[Opening Records to use section]

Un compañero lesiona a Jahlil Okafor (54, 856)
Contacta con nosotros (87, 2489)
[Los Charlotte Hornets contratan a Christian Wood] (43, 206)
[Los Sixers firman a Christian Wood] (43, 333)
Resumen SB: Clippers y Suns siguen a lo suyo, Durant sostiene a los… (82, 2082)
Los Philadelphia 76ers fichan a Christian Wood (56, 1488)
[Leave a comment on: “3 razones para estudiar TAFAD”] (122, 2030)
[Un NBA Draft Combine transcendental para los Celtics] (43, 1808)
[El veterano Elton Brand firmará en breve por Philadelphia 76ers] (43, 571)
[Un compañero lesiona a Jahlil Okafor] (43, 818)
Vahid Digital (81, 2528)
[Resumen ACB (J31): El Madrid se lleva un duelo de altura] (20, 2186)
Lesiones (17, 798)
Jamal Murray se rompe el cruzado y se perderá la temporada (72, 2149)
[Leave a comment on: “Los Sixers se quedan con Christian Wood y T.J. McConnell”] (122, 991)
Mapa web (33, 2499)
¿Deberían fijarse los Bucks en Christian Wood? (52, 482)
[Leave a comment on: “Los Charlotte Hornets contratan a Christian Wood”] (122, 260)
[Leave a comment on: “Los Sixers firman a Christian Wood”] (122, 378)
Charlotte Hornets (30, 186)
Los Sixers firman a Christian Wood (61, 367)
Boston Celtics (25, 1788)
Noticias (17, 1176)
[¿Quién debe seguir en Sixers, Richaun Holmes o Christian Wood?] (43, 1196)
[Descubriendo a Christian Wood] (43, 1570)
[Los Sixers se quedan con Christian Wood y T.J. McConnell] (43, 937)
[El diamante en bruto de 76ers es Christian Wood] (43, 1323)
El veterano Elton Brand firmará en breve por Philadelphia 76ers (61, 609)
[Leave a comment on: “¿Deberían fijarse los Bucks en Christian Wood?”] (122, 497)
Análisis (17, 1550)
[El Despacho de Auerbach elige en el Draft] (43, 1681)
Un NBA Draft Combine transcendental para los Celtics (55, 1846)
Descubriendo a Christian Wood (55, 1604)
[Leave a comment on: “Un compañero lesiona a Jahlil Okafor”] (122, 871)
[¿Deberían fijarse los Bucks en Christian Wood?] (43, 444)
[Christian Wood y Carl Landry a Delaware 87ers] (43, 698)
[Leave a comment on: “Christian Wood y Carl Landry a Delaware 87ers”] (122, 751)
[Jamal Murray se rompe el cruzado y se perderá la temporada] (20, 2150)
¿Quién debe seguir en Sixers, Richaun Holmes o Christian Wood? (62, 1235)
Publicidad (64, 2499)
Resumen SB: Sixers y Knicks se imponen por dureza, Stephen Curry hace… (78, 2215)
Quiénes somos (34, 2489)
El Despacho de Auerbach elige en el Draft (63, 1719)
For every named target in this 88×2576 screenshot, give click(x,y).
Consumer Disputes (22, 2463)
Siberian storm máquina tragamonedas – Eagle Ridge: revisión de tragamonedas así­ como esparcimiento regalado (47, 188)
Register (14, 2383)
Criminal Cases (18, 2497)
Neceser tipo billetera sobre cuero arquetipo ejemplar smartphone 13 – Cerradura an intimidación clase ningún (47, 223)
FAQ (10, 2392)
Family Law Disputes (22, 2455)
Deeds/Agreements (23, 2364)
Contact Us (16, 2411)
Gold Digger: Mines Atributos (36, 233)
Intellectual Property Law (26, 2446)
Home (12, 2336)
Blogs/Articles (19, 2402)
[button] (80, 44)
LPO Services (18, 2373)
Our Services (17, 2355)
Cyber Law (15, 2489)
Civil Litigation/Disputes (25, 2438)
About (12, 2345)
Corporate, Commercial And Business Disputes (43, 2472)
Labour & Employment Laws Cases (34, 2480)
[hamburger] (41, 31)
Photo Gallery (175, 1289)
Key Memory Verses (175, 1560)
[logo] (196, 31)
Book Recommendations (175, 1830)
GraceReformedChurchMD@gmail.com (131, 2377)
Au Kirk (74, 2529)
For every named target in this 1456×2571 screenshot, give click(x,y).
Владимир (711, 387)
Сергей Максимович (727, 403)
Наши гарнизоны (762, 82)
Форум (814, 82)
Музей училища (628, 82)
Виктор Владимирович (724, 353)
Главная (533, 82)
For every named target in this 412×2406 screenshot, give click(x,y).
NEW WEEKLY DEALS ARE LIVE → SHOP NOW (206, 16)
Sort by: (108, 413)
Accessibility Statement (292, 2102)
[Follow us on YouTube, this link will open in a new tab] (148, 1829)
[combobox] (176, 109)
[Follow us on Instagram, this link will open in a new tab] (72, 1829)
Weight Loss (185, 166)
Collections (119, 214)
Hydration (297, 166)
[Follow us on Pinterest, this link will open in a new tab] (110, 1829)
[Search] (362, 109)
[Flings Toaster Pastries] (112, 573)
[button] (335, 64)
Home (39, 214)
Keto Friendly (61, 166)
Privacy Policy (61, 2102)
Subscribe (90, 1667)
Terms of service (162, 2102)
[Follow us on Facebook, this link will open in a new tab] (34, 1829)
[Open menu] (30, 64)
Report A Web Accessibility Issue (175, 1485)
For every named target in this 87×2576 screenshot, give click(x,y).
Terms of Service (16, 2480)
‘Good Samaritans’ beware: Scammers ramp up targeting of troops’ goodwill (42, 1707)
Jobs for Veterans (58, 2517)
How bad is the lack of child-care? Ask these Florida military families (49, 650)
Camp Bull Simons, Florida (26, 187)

[Closing Records to use section]

• **What is expected**:
Your answer should consist solely of the lines above from the line with "Resumen SB: Sixers" to the line with "[button] (80, 44)", both included, reproduced exactly.

• **Written answer**:
Resumen SB: Sixers y Knicks se imponen por dureza, Stephen Curry hace… (78, 2215)
Quiénes somos (34, 2489)
El Despacho de Auerbach elige en el Draft (63, 1719)
For every named target in this 88×2576 screenshot, give click(x,y).
Consumer Disputes (22, 2463)
Siberian storm máquina tragamonedas – Eagle Ridge: revisión de tragamonedas así­ como esparcimiento regalado (47, 188)
Register (14, 2383)
Criminal Cases (18, 2497)
Neceser tipo billetera sobre cuero arquetipo ejemplar smartphone 13 – Cerradura an intimidación clase ningún (47, 223)
FAQ (10, 2392)
Family Law Disputes (22, 2455)
Deeds/Agreements (23, 2364)
Contact Us (16, 2411)
Gold Digger: Mines Atributos (36, 233)
Intellectual Property Law (26, 2446)
Home (12, 2336)
Blogs/Articles (19, 2402)
[button] (80, 44)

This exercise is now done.